◆ Activity ◆
Provide the number of lines in the entries below containing "agent", with no further words.

◆ Given data ◆
= Beginning of Section =

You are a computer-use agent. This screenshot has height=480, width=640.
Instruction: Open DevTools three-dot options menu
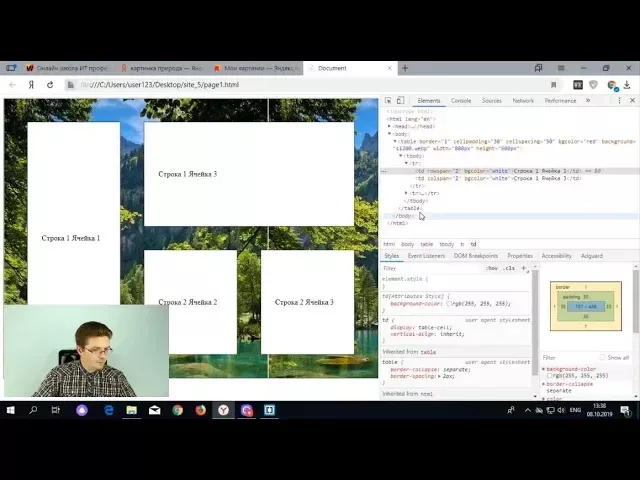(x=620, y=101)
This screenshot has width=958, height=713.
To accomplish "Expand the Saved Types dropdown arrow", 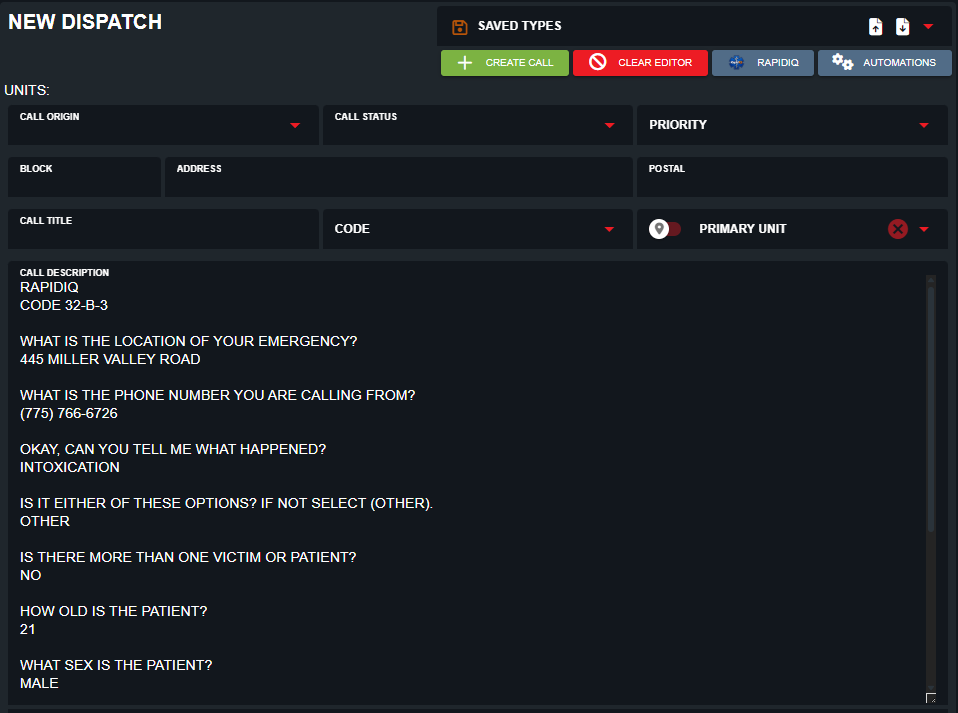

= End of Section =
= Beginning of Section =

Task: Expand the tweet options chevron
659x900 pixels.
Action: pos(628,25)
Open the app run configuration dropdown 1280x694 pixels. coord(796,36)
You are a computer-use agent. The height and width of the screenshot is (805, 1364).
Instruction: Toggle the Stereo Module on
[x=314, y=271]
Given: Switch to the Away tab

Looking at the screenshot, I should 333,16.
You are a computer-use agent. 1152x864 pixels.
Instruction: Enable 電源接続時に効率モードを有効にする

= End of Section =
= Beginning of Section =

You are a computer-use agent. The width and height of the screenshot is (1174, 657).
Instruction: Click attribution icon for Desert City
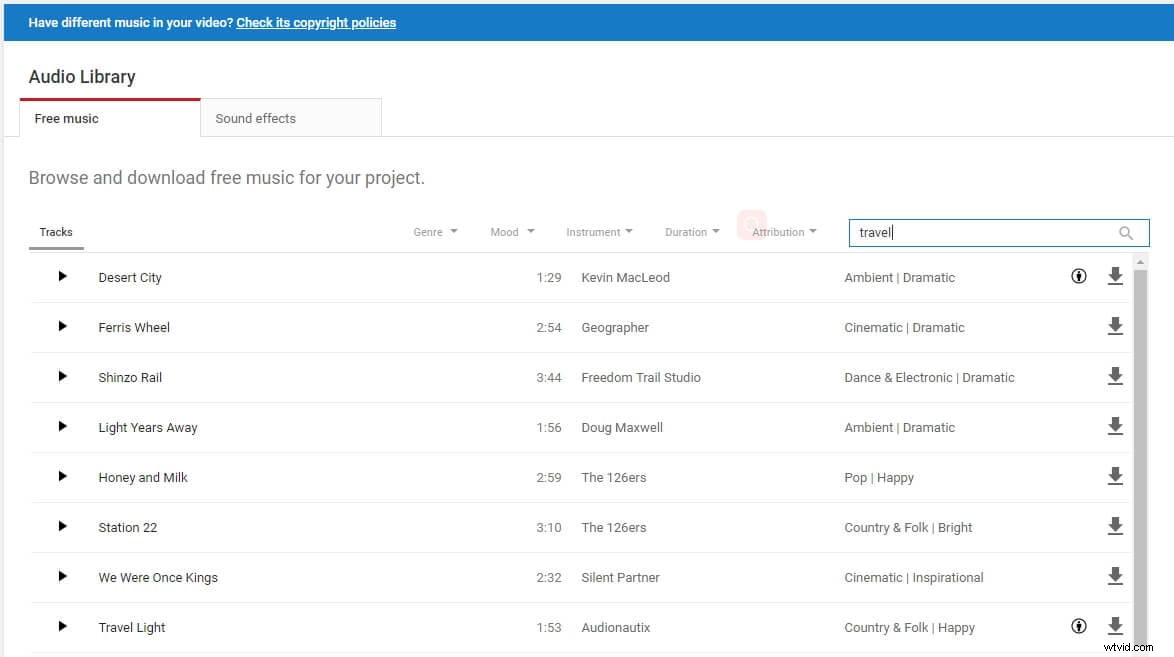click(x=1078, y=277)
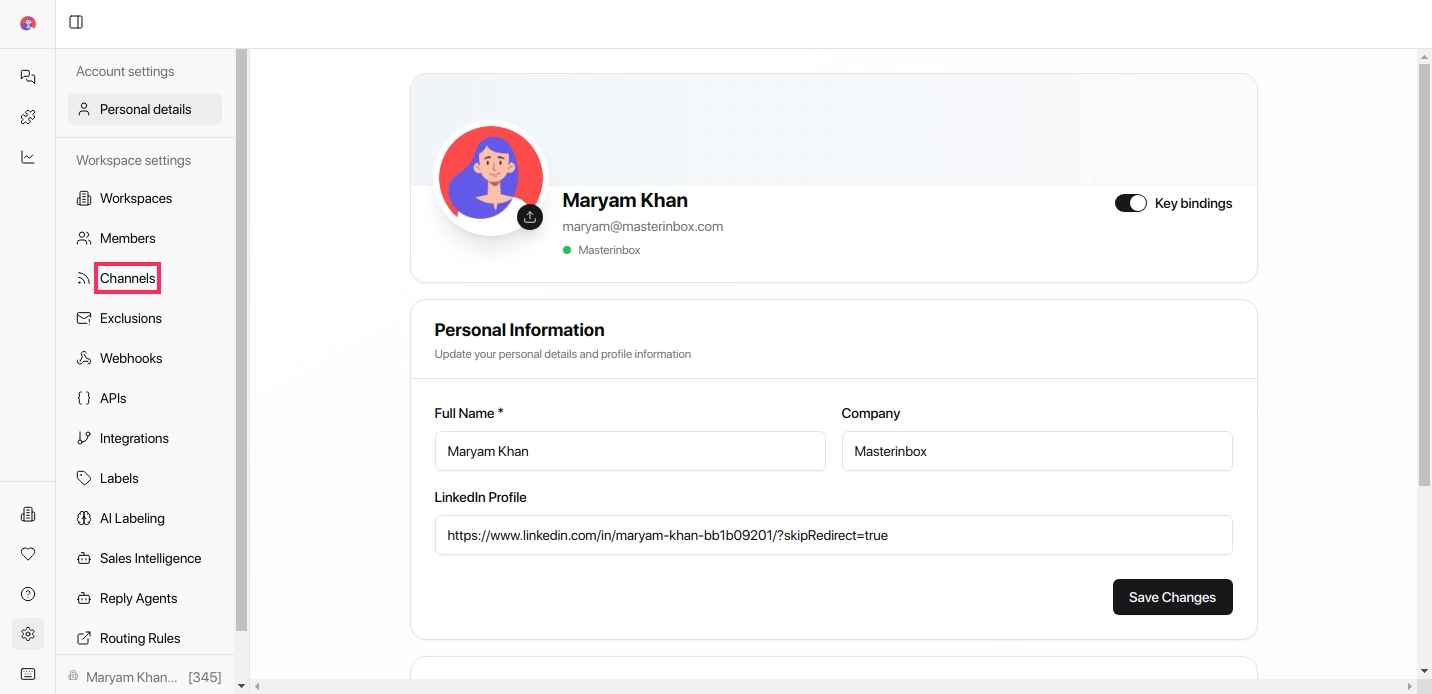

= End of Section =

◆ Written solution ◆
4